From AIPAC to Netanyahu, 2020 candidates face tough questions over Israel
Secretary of State Mike Pompeo was in Jerusalem this week for an initially unremarkable visit, if not for the timing.
In the final weeks of a fierce re-election fight, Pompeo's visit appeared to boost Israeli Prime Minister Benjamin Netanyahu. A close ally of President Trump, Netanyahu has campaigned on his close relationship with the American leader even before Thursday's historic shift in U.S. policy over the Golan Heights.
But it is that close relationship between the two leaders that could prove divisive for the approaching 2020 election.
Why won't 2020 candidates be at AIPAC?
After intra-party fury over Michigan Democratic Congresswoman Ilhan Omar's criticism of pro-Israel lobbyists, widely condemned as anti-Semitic, MoveOn.org called on 2020 hopefuls to boycott the influential AIPAC (American Israel Public Affairs Committee) conference in Washington, D.C., this weekend.
Citing a survey of its own members, MoveOn denounced AIPAC for "anti-Muslim and anti-Arab rhetoric" and undermining President Obama's Iran nuclear deal.
For years, White House hopefuls have flocked to AIPAC's policy conferences in the nation's capital to speak. But none of the 2020 candidates are scheduled to speak there this year.
AIPAC told CBS News that for the past decade they've only had candidates speak in "actual election years," adding that both Democratic House Speaker Nancy Pelosi and Senate Minority Leader Chuck Schumer were scheduled to deliver remarks.
Do 2020 candidates support the BDS movement?
No candidate on the 2020 trail has openly endorsed the movement to boycott, divest from, and sanction Israel over its treatment of Palestinians.
But that did not discourage Senate Republicans from pushing the "Combating BDS Act" this past January, in a bid to splinter Democratic senators.
Of the Democratic senators now also mounting a presidential campaign, only Sen. Amy Klobuchar, D-Minn., voted for the measure.
Others qualified their opposition over free speech concerns.
New Jersey Democratic Sen. Cory Booker, in a statement sent to the website Jewish Insider, pointed out he had a "strong and lengthy record of opposing efforts to boycott Israel, as evidenced by my cosponsorship of S. 720, the Israel Anti-Boycott Act."
What do 2020 candidates think of Benjamin Netanyahu?
Most of the presidential candidates have offered little praise for the Israeli prime minister, who has nurtured an alliance with Republicans.
Evangelical leaders, who see Israel as central to their faith, have praised Netanyahu's conservative policies.

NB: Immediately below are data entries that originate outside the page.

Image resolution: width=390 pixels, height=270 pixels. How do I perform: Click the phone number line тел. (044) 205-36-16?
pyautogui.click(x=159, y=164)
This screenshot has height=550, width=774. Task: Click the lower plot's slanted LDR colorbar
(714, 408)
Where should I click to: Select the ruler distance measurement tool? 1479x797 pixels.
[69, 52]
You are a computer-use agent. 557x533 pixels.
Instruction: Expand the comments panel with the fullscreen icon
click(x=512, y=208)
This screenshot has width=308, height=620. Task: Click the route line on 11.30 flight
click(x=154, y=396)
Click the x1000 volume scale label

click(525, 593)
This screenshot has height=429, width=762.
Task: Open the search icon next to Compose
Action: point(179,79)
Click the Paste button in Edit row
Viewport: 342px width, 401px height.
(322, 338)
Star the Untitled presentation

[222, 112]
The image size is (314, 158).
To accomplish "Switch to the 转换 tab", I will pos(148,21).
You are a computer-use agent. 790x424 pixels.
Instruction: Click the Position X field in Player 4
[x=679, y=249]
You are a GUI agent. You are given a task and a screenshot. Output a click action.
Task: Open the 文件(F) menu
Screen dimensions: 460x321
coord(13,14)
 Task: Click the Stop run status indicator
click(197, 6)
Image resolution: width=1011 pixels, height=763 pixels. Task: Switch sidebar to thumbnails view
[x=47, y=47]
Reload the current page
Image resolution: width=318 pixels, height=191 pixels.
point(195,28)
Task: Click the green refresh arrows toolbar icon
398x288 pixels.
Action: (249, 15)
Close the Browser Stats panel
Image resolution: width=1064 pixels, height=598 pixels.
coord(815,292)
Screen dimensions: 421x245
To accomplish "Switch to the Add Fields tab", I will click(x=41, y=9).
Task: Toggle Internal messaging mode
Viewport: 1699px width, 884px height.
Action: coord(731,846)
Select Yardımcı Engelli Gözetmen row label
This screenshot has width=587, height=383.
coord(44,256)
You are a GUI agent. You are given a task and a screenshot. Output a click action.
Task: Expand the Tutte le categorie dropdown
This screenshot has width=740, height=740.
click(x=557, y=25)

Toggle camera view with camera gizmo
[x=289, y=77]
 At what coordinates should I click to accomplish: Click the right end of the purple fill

He is close to the Trump family and backed Mitt Romney, President Obama's opponent in 2012.
Elizabeth Warren blasted the Israeli leader on Twitter, after news broke of potential corruption charges.
And on the campaign trail, former Texas Congressman Beto O'Rourke reportedly accused him of having "openly sided with racists."
But broadly, Democrats insist that they are united in their support for Israel - even as they have soured on the nation's leader.
"We must say loudly and clearly that to oppose the reactionary policies of Prime Minister Netanyahu does not make us anti-Israel," Sen. Bernie Sanders, I-Vt., said in remarks last year.